GIVEN PROBLEM
Rename "click coordinates" to "tap coordinates" throughout the data below, and reproduce every line with no other changes.

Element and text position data

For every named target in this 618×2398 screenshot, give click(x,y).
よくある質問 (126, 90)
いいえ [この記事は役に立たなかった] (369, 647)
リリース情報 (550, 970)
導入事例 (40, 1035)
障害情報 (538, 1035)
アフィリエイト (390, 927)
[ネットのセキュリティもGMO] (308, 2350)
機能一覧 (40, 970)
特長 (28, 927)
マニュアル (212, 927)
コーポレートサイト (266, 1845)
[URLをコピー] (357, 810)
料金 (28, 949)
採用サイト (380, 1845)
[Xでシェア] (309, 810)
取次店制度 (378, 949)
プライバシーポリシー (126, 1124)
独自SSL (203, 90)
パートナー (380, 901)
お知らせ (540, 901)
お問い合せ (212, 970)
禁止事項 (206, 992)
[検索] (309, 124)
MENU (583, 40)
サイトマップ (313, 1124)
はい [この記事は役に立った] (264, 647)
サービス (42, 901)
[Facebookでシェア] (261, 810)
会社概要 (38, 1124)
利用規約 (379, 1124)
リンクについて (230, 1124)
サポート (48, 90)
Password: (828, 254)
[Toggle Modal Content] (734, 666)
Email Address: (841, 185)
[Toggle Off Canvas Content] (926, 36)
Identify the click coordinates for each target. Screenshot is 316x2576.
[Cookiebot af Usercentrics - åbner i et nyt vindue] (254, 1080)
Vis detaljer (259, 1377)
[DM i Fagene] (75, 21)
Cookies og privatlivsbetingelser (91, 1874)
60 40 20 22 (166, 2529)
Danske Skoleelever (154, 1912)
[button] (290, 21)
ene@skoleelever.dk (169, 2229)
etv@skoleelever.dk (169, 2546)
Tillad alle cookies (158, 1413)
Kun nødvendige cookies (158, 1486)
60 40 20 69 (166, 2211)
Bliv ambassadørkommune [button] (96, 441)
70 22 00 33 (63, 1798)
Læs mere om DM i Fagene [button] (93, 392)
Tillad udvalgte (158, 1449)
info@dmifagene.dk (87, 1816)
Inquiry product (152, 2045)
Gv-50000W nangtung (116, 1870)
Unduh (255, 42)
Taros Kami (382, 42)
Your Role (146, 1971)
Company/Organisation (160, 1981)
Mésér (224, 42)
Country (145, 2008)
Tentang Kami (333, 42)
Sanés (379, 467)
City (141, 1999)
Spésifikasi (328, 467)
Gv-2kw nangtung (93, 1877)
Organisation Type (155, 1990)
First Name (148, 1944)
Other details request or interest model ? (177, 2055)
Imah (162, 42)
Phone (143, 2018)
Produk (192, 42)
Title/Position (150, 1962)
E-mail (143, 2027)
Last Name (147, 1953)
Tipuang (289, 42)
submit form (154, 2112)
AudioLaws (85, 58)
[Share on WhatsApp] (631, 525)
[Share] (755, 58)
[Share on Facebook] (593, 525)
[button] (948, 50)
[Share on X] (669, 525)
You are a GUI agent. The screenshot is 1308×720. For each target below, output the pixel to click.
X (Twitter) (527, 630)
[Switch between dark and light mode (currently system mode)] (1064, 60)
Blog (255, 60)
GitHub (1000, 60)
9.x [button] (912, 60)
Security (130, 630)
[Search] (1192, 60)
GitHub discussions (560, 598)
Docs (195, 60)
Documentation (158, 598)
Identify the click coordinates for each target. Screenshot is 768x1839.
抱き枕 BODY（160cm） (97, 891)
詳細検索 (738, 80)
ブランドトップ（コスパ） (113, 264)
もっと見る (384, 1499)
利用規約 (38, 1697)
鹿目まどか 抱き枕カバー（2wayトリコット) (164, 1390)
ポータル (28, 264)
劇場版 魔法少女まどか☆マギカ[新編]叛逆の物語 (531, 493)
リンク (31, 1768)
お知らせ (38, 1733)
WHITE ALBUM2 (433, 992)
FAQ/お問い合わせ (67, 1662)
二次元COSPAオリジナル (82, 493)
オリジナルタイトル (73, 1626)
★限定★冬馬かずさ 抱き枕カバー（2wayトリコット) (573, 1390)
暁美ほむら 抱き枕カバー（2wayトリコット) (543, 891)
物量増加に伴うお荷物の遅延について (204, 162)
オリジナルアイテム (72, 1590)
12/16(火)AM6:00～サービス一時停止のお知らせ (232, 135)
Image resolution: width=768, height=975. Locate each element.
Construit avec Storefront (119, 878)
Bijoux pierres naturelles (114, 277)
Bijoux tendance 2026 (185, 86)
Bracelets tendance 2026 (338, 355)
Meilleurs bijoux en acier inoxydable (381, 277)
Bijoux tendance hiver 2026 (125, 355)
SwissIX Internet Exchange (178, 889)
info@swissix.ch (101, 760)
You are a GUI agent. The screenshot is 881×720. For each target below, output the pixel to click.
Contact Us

EXERCISE RESULT
For every named target in this 618×2398 screenshot, give click(x,y).
よくある質問 (126, 90)
いいえ [この記事は役に立たなかった] (369, 647)
リリース情報 (550, 970)
導入事例 (40, 1035)
障害情報 (538, 1035)
アフィリエイト (390, 927)
[ネットのセキュリティもGMO] (308, 2350)
機能一覧 (40, 970)
特長 (28, 927)
マニュアル (212, 927)
コーポレートサイト (266, 1845)
[URLをコピー] (357, 810)
料金 (28, 949)
採用サイト (380, 1845)
[Xでシェア] (309, 810)
取次店制度 (378, 949)
プライバシーポリシー (126, 1124)
独自SSL (203, 90)
パートナー (380, 901)
お知らせ (540, 901)
お問い合せ (212, 970)
禁止事項 (206, 992)
[検索] (309, 124)
MENU (583, 40)
サイトマップ (313, 1124)
はい [この記事は役に立った] (264, 647)
サービス (42, 901)
[Facebookでシェア] (261, 810)
会社概要 (38, 1124)
利用規約 (379, 1124)
リンクについて (230, 1124)
サポート (48, 90)
Password: (828, 254)
[Toggle Modal Content] (734, 666)
Email Address: (841, 185)
[Toggle Off Canvas Content] (926, 36)
Identify the tap coordinates for each target. Screenshot is 316x2576.
[Cookiebot af Usercentrics - åbner i et nyt vindue] (254, 1080)
Vis detaljer (259, 1377)
[DM i Fagene] (75, 21)
Cookies og privatlivsbetingelser (91, 1874)
60 40 20 22 (166, 2529)
Danske Skoleelever (154, 1912)
[button] (290, 21)
ene@skoleelever.dk (169, 2229)
etv@skoleelever.dk (169, 2546)
Tillad alle cookies (158, 1413)
Kun nødvendige cookies (158, 1486)
60 40 20 69 (166, 2211)
Bliv ambassadørkommune [button] (96, 441)
70 22 00 33 (63, 1798)
Læs mere om DM i Fagene [button] (93, 392)
Tillad udvalgte (158, 1449)
info@dmifagene.dk (87, 1816)
Inquiry product (152, 2045)
Gv-50000W nangtung (116, 1870)
Unduh (255, 42)
Taros Kami (382, 42)
Your Role (146, 1971)
Company/Organisation (160, 1981)
Mésér (224, 42)
Country (145, 2008)
Tentang Kami (333, 42)
Sanés (379, 467)
City (141, 1999)
Spésifikasi (328, 467)
Gv-2kw nangtung (93, 1877)
Organisation Type (155, 1990)
First Name (148, 1944)
Other details request or interest model ? (177, 2055)
Imah (162, 42)
Phone (143, 2018)
Produk (192, 42)
Title/Position (150, 1962)
E-mail (143, 2027)
Last Name (147, 1953)
Tipuang (289, 42)
submit form (154, 2112)
AudioLaws (85, 58)
[Share on WhatsApp] (631, 525)
[Share] (755, 58)
[Share on Facebook] (593, 525)
[button] (948, 50)
[Share on X] (669, 525)
You are a GUI agent. The screenshot is 1308×720. For each target below, output the pixel to click.
X (Twitter) (527, 630)
[Switch between dark and light mode (currently system mode)] (1064, 60)
Blog (255, 60)
GitHub (1000, 60)
9.x [button] (912, 60)
Security (130, 630)
[Search] (1192, 60)
GitHub discussions (560, 598)
Docs (195, 60)
Documentation (158, 598)
Identify the tap coordinates for each target. Screenshot is 768x1839.
抱き枕 BODY（160cm） (97, 891)
詳細検索 (738, 80)
ブランドトップ（コスパ） (113, 264)
もっと見る (384, 1499)
利用規約 (38, 1697)
鹿目まどか 抱き枕カバー（2wayトリコット) (164, 1390)
ポータル (28, 264)
劇場版 魔法少女まどか☆マギカ[新編]叛逆の物語 (531, 493)
リンク (31, 1768)
お知らせ (38, 1733)
WHITE ALBUM2 (433, 992)
FAQ/お問い合わせ (67, 1662)
二次元COSPAオリジナル (82, 493)
オリジナルタイトル (73, 1626)
★限定★冬馬かずさ 抱き枕カバー（2wayトリコット) (573, 1390)
暁美ほむら 抱き枕カバー（2wayトリコット) (543, 891)
物量増加に伴うお荷物の遅延について (204, 162)
オリジナルアイテム (72, 1590)
12/16(火)AM6:00～サービス一時停止のお知らせ (232, 135)
Image resolution: width=768, height=975. Locate each element.
Construit avec Storefront (119, 878)
Bijoux pierres naturelles (114, 277)
Bijoux tendance 2026 (185, 86)
Bracelets tendance 2026 (338, 355)
Meilleurs bijoux en acier inoxydable (381, 277)
Bijoux tendance hiver 2026 (125, 355)
SwissIX Internet Exchange (178, 889)
info@swissix.ch (101, 760)
You are a GUI agent. The screenshot is 881×720. For each target below, output the pixel to click.
Contact Us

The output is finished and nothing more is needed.